■ **EXCERPT**:

= = = = = = =

Thursday, July 2nd, 2009

You know, I’ve only spent a little bit of time in Paris, but you have to harbor some serious francophobia to come away with this impression:

The French do not much like children [off with a bang]. Restaurant meals are available at very limited hours. You want lunch — it had better be between 12 and 2 [aka lunchtime]. Miss that and you can have a snack — but only if you are in a place big enough to have a range of restaurant types [and/or street vendors, bakeries, groceries, etc, etc which are ubiquitous in any "place" in France]. Dinner starts at 7 [aka dinnertime], no matter that you missed lunch and want a burger or a salad at 5, not ice cream or a beer. And meals take forever. I like the leisurely lunch as much as any journalist, of course. But not with my kids, every day — which leaves us with grilled-cheese sandwiches, hold the ham. Oh, you can’t hold the ham? Thanks [clearly this anecdote is relevant].

= = = = = = =

Data items:
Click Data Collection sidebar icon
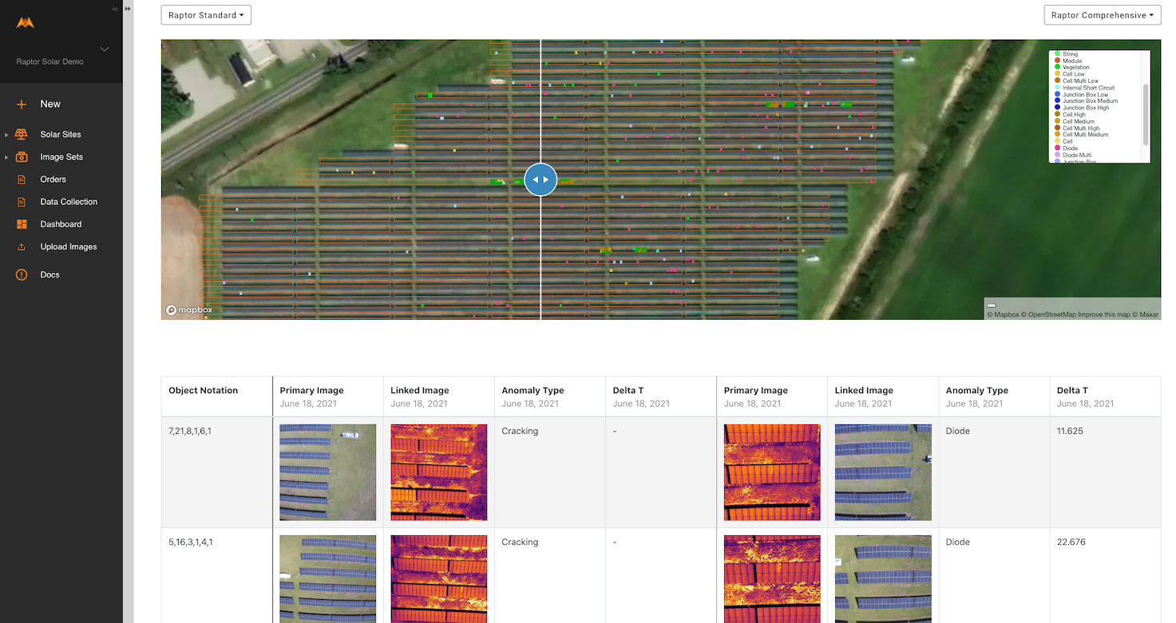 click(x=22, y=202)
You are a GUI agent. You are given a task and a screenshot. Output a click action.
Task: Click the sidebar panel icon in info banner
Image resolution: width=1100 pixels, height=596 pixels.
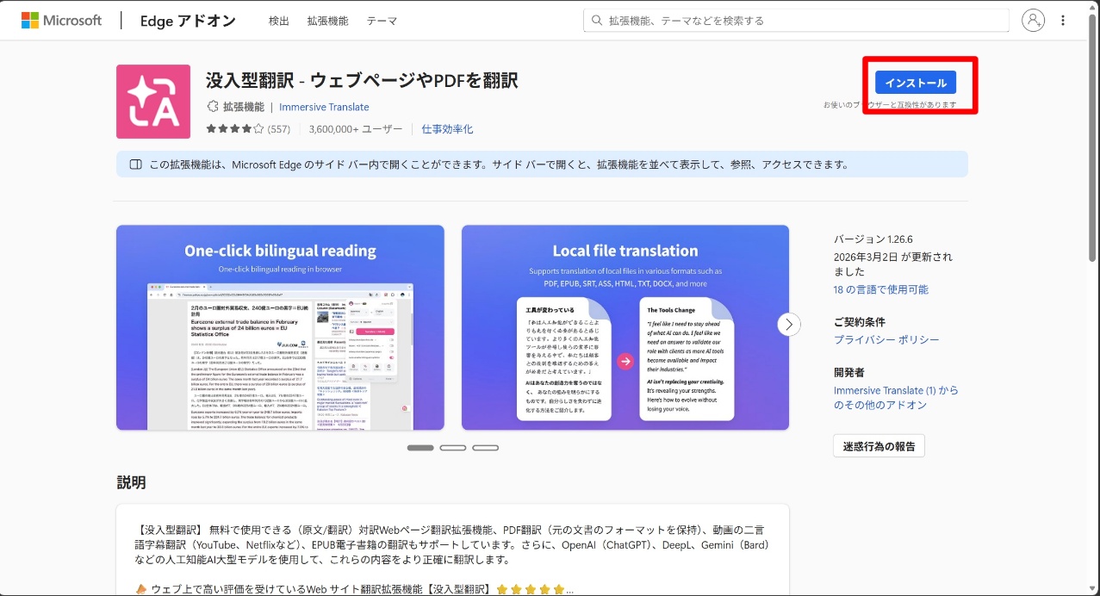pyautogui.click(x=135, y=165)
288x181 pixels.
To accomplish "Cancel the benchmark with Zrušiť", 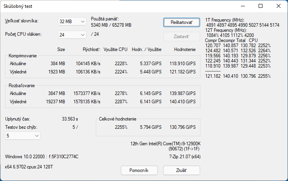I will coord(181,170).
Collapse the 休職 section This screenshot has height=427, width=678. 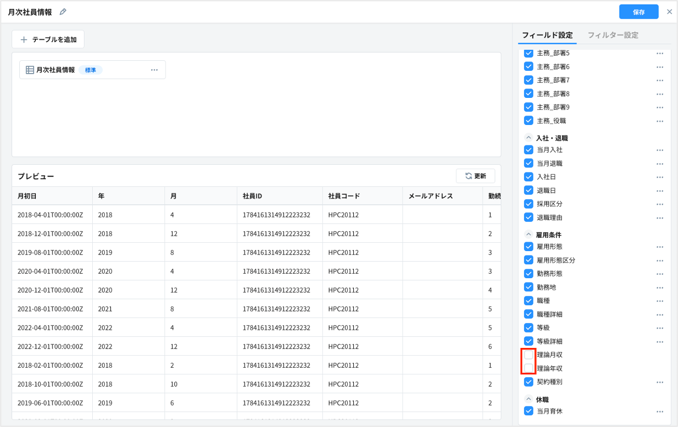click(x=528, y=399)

= = = = = = =

■ **WORK ITEM A**: In the post about French dining, repeat the part that opens with the words containing "The French do" and closes with "anecdote is relevant].".
■ **WORK ITEM B**: In the post about French dining, at what hour does dinner start?
■ **WORK ITEM C**: Could you pick up the post about French dining where it stops and keep it going?

■ **OUTPUT A**:
The French do not much like children [off with a bang]. Restaurant meals are available at very limited hours. You want lunch — it had better be between 12 and 2 [aka lunchtime]. Miss that and you can have a snack — but only if you are in a place big enough to have a range of restaurant types [and/or street vendors, bakeries, groceries, etc, etc which are ubiquitous in any "place" in France]. Dinner starts at 7 [aka dinnertime], no matter that you missed lunch and want a burger or a salad at 5, not ice cream or a beer. And meals take forever. I like the leisurely lunch as much as any journalist, of course. But not with my kids, every day — which leaves us with grilled-cheese sandwiches, hold the ham. Oh, you can’t hold the ham? Thanks [clearly this anecdote is relevant].

■ **OUTPUT B**: Dinner starts at 7.

■ **OUTPUT C**:
Finally, there is a lot of bad food in France — especially around tourist sites, including the great museums [the prepared food in the Met and the Smithsonian is fantastic and cheap, right?]. I will not say what I paid for two sandwiches and two salads [ignoring who's responsible for the weak dollar; food in Paris was astonishingly cheap in 2001] — all premade so unwanted ingredients could not be removed in advance — and a few soft drinks at the Louvre, after braving the crowds to see the Mona Lisa (which attracts tour buses full of people eager to take group pictures of themselves in front of the picture [doesn't failing to visit the Liberty Bell disqualify one for employment at the National Review?]). There is much excellent food, of course. But who wants really excellent food every day [everyone]? Sometimes you just want to get everyone fed and get on with your activities. Fast food exists because a mediocre, entirely predictable burger from McDonald’s is no worse than what you would get a certain percentage of the time at individual places that might not be as clean and certainly won’t be as quick [I love McDonald's... but clean?]. There is an obvious open niche for a service-oriented place that downplays the drama and provides reasonably healthy food in a clean setting. And as for the health claim — I don’t personally buy it [Buy what?  That it's a good idea to have a healthy diet?]. But I am currently in a region where every farmers’ market, farm stand, and café sells foie gras, duck confit, and excellent high-fat cheeses, and what passes for a vegetable in restaurants is potatoes sautéed in duck fat [Who claimed French cuisine was healthy?]. A few carrot sticks and an apple and Mickey D wins that one — so no surprise that it’s doing well.

I really hope her kids enjoy their sabotaged McVacation.